▸ EXERCISE
Reproduce the full listing as it stands. Images do not belong in the copy.
*** Block opens ***
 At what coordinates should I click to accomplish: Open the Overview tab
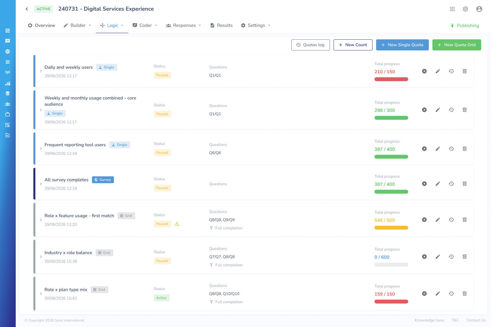[42, 26]
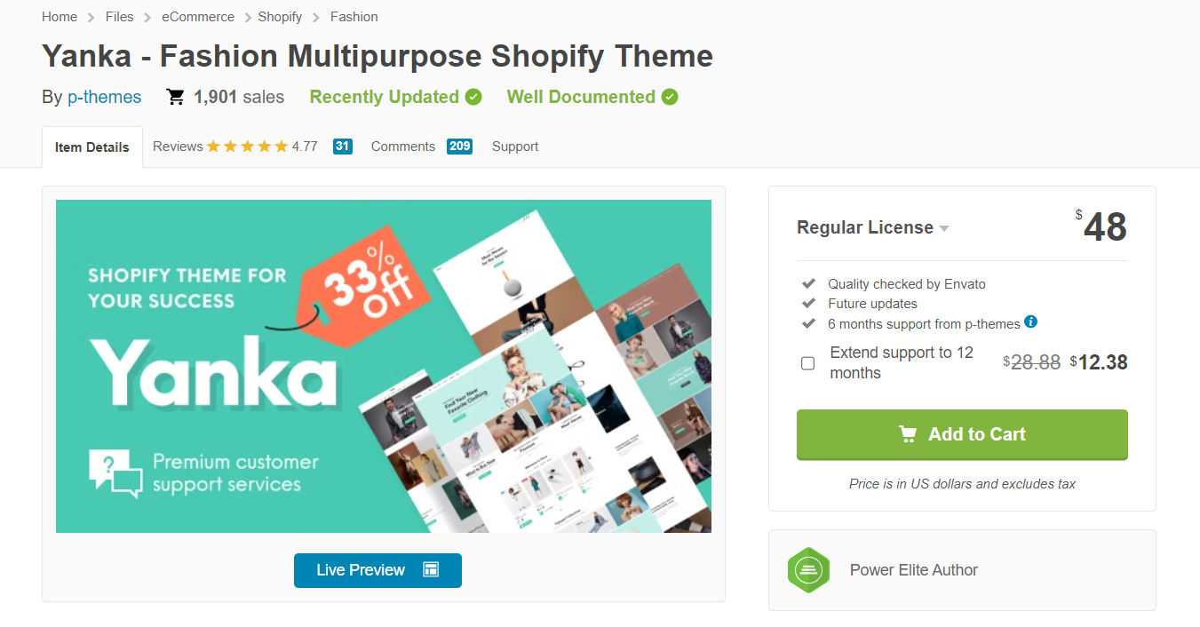Click the Power Elite Author hexagon badge
1200x627 pixels.
click(808, 570)
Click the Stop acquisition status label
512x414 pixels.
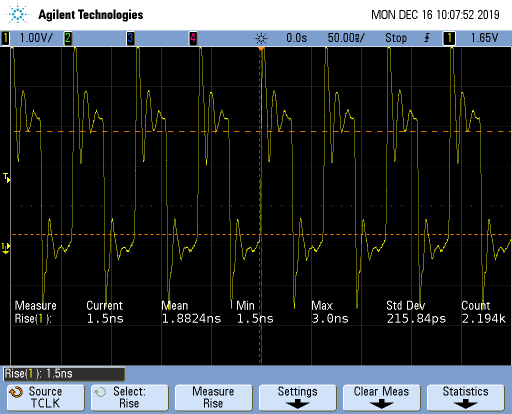(x=396, y=38)
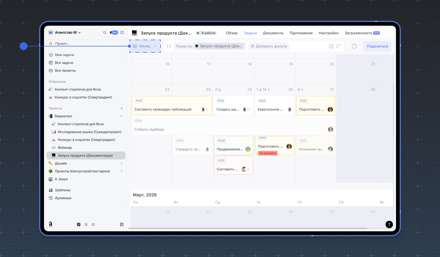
*** Block closes ***
▸ TASK OUTPUT
 At what coordinates should I click to accomplish: Open the Overview tab
[42, 26]
Click the Power Elite Author hexagon badge
1200x627 pixels.
click(808, 570)
Click the Stop acquisition status label
512x414 pixels.
(x=396, y=38)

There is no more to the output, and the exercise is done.